### Фрагмент текста

++++++

Возникновение сознания - это некое условно произошедшее в далеком прошлом событие, которое запечатлено в космогонических мифах. Данные мифы представляют нам ситуацию осмысления, придания человеческого смысла некоей реальности, хаосу, «приспособления его к возможностям человеческого мозга» [6. С. 27]. Поэтому в ранних космогонических мифах творение мира никогда не происходит из ничего, существует некая исходная ситуация, наделенная минимумом знаковых характеристик. Как правило, в этой исходной ситуации подчеркивается недвойственность, однородность мира, его существование вне дуальных черт (например, безбрежная водная стихия, беспросветная ночь и т.д.), отсутствие элементов организации. Процесс космогенеза, наоборот, предполагает введение знаковости, придания определенного значе-
ния элементам мира и формирование структуры космоса, основанной на противопоставлениях. Творение представляет собой процесс введения ряда противоположностей: отделение неба от земли, суши от вод, создание светил и, как следствие этого, появление временных оппозиций (день - ночь, весна (лето) - зима (осень)) [7. С. 22]. Переживание и попытки преодоления раздвоенности сознания приводят к тому, что «человек воздвигает между собой и воздействующей на него изнутри и извне природой... мир знаков, чтобы принять в себя мир предметов и работать над ним.». И этот «новый мир знаков сам с необходимостью представляется сознанию как вполне “объективная” действительность» [4. С. 36]. Символ начинает выступать в роли посредника между миром природы и миром человеческой культуры.
В.Н. Топоров, говоря о реконструкции древних знаковых систем, предлагал обратить внимание на несколько тезисов. В частности он указывал на то, что чем древнее знаковая система, тем более тесная связь существует между нею и ситуацией, которую она моделирует, тем больше степень семиотичности отражений исходной ситуации. Значит, в древних знаковых системах практически все значимо и возникают устойчивые ряды отождествлений между элементами мифа и ритуала в совокупности и исходной беззнаковой ситуацией [7. С. 14].
Создание символа подразумевает некую мыслительную операцию по снятию противоречия, это процедура медиации. К. Леви-Строс установил, что миф -это обязательно бинарная структура, но также и логический инструмент по разрешению противоречий. Мифы как символические структуры нужны именно для того, чтобы выполнять функцию медиации и примирять человеческое сознание с реальностью. Так, благодаря образу культурного героя в архаических мифологиях происходит снятие напряжения между природной и социальной сферами. К.Г. Юнг осмыслял образ культурного героя как синтез «божественного» (т.е. еще не очеловечившегося) бессознательного и человеческого сознания [8. С. 102]. Образ богини-матери, подательницы жизни олицетворяет посредническую функцию женщины, связующей видимый и невидимый миры, а значит, мир человеческий и потусторонний [9. С. 252]. Скорее всего, вся система бинарных оппозиций уходит своими корнями в центральную дилемму священного и мирского (= природа и культура).

++++++

### Записи

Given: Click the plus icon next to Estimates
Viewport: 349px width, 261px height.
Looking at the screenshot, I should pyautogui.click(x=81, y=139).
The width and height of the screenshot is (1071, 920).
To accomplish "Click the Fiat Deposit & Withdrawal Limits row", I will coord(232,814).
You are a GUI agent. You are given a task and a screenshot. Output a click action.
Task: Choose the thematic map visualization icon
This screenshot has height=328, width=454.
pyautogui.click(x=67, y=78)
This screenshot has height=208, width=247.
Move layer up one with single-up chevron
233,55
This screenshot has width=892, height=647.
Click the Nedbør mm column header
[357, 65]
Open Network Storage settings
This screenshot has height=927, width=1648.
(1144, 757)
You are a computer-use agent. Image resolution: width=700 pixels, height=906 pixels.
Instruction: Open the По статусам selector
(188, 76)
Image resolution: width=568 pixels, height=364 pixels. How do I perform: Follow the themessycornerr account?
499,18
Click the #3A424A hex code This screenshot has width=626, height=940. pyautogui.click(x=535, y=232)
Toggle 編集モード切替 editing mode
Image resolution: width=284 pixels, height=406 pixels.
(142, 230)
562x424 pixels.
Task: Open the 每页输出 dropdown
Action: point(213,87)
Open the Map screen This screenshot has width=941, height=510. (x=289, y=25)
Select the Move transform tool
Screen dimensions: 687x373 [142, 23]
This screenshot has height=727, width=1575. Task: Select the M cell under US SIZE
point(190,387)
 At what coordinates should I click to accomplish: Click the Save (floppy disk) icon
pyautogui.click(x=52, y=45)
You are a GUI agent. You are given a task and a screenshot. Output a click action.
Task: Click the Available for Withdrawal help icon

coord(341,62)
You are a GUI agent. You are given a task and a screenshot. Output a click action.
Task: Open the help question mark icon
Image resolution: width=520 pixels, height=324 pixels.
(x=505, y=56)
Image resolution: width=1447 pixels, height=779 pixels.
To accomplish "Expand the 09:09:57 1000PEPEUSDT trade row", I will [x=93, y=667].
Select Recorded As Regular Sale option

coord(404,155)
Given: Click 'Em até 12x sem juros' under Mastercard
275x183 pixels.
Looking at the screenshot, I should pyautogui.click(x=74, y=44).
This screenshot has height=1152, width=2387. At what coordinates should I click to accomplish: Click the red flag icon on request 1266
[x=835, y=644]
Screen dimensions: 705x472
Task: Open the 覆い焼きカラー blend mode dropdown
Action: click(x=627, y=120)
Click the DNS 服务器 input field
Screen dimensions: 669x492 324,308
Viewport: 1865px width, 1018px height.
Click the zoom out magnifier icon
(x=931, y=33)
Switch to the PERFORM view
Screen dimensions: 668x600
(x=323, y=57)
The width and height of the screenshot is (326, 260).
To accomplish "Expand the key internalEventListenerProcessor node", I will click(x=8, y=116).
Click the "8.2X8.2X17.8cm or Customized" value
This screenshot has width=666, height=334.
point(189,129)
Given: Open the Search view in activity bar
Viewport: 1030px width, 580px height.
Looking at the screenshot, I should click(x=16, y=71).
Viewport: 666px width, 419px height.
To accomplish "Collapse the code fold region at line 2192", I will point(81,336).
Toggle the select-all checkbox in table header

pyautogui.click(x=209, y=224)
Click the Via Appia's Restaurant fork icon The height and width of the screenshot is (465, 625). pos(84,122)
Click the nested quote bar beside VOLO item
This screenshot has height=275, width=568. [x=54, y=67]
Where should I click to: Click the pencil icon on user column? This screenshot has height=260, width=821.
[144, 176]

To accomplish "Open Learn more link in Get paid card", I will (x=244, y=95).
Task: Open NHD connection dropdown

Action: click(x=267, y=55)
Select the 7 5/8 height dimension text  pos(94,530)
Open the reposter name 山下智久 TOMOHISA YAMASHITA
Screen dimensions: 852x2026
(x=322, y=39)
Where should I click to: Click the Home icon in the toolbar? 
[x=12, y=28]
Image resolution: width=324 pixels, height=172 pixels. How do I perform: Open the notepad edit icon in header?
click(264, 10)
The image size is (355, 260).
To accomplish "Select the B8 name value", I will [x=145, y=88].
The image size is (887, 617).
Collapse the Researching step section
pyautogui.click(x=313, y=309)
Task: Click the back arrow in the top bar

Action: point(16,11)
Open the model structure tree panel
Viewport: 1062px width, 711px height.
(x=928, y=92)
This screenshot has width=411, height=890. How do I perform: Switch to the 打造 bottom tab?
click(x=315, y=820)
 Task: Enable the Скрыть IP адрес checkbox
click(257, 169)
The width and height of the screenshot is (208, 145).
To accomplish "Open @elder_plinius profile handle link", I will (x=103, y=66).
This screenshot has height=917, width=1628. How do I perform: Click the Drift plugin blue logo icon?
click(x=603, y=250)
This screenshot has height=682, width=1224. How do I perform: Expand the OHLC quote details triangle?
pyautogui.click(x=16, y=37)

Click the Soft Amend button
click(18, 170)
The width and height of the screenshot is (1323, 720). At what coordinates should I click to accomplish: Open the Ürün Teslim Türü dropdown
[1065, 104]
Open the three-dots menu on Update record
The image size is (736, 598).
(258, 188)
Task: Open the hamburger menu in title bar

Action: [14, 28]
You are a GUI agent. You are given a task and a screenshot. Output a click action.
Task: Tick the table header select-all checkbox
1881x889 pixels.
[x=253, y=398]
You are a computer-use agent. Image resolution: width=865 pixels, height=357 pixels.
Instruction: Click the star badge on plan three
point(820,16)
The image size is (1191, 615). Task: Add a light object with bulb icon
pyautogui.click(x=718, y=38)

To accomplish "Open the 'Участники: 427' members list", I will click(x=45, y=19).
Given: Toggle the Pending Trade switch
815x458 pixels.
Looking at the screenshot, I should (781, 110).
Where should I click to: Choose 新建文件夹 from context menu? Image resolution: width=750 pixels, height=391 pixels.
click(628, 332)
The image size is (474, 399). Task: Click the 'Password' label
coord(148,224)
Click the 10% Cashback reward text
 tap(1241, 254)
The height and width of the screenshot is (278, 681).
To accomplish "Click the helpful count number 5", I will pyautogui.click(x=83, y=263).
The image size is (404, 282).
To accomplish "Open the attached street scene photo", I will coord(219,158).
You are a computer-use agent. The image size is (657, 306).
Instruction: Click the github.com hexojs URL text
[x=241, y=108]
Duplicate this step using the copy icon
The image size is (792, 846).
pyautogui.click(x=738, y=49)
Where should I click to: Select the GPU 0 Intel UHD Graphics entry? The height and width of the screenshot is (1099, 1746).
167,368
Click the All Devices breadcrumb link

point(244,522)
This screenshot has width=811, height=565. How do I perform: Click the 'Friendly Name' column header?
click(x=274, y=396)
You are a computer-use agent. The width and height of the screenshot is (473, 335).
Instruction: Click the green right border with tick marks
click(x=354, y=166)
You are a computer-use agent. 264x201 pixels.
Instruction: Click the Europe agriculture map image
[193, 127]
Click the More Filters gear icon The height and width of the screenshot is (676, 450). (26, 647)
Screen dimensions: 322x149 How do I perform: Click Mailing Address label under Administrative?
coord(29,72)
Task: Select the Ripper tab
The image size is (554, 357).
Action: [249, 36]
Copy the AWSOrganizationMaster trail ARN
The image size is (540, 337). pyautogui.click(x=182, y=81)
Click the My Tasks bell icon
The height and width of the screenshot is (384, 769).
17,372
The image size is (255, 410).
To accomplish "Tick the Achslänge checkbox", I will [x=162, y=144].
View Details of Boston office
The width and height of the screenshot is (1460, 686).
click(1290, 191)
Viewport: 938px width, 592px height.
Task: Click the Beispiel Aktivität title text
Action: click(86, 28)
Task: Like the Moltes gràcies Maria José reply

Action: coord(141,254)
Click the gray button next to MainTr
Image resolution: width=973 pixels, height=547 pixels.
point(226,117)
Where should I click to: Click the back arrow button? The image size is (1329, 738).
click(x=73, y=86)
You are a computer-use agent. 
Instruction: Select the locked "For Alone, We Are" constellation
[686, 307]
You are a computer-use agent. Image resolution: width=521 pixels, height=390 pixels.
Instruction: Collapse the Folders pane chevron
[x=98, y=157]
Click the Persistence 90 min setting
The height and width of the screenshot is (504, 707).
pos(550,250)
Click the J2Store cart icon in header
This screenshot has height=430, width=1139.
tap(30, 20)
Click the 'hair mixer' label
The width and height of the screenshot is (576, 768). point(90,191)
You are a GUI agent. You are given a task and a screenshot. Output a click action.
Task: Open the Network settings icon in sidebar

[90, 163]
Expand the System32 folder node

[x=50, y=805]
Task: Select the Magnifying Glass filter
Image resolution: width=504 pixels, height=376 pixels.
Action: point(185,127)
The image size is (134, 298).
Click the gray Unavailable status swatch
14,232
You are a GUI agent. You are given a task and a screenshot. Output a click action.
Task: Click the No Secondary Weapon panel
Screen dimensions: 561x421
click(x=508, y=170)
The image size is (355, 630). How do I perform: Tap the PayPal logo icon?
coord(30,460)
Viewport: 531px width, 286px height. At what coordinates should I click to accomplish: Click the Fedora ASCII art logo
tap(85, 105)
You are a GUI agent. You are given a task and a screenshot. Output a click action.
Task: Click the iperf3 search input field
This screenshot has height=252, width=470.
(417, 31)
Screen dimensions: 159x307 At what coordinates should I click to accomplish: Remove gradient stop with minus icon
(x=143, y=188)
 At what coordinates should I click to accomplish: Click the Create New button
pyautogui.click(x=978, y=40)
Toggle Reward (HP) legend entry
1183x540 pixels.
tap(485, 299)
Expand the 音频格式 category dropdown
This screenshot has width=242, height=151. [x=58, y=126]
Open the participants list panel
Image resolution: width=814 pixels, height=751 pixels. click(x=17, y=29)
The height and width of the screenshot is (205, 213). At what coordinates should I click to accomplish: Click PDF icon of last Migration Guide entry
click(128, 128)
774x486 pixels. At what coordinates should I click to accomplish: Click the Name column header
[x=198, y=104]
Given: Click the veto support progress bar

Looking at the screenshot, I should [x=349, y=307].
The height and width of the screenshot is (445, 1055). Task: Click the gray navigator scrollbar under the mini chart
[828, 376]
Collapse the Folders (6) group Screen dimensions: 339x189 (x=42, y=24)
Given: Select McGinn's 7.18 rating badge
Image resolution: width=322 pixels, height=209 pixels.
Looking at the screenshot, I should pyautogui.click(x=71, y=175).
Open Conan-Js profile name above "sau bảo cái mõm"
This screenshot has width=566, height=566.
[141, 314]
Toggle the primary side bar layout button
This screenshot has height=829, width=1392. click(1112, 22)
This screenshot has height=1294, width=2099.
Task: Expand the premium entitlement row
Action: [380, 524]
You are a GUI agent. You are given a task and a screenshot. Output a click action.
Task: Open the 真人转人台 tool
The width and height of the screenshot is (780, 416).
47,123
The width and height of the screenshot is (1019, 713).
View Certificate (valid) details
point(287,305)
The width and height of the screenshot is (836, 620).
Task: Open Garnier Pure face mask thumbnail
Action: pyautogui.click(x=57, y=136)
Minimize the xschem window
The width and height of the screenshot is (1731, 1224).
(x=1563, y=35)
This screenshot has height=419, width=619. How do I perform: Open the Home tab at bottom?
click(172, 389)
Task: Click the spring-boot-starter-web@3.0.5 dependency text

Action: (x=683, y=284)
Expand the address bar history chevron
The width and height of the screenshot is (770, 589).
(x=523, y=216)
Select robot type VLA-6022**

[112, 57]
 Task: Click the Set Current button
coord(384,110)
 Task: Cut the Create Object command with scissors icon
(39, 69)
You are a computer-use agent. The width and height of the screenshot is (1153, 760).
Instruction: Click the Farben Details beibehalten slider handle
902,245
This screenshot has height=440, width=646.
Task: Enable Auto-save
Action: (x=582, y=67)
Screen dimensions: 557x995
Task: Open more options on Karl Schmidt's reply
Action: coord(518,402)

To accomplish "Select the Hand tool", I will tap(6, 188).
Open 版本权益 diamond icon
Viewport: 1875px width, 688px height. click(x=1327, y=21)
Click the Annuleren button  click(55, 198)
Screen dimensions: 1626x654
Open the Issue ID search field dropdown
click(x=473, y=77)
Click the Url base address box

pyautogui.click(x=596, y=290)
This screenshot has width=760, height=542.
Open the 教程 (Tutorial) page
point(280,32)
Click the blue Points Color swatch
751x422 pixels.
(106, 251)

++++++

### Задание
Перепечатайте без изменений ту часть фрагмента текста о мифе и сознании, которая открывается словами «В.Н. Топоров, говоря» и завершается словами «ситуацией [7. С. 14].».

### Письменный ответ
В.Н. Топоров, говоря о реконструкции древних знаковых систем, предлагал обратить внимание на несколько тезисов. В частности он указывал на то, что чем древнее знаковая система, тем более тесная связь существует между нею и ситуацией, которую она моделирует, тем больше степень семиотичности отражений исходной ситуации. Значит, в древних знаковых системах практически все значимо и возникают устойчивые ряды отождествлений между элементами мифа и ритуала в совокупности и исходной беззнаковой ситуацией [7. С. 14].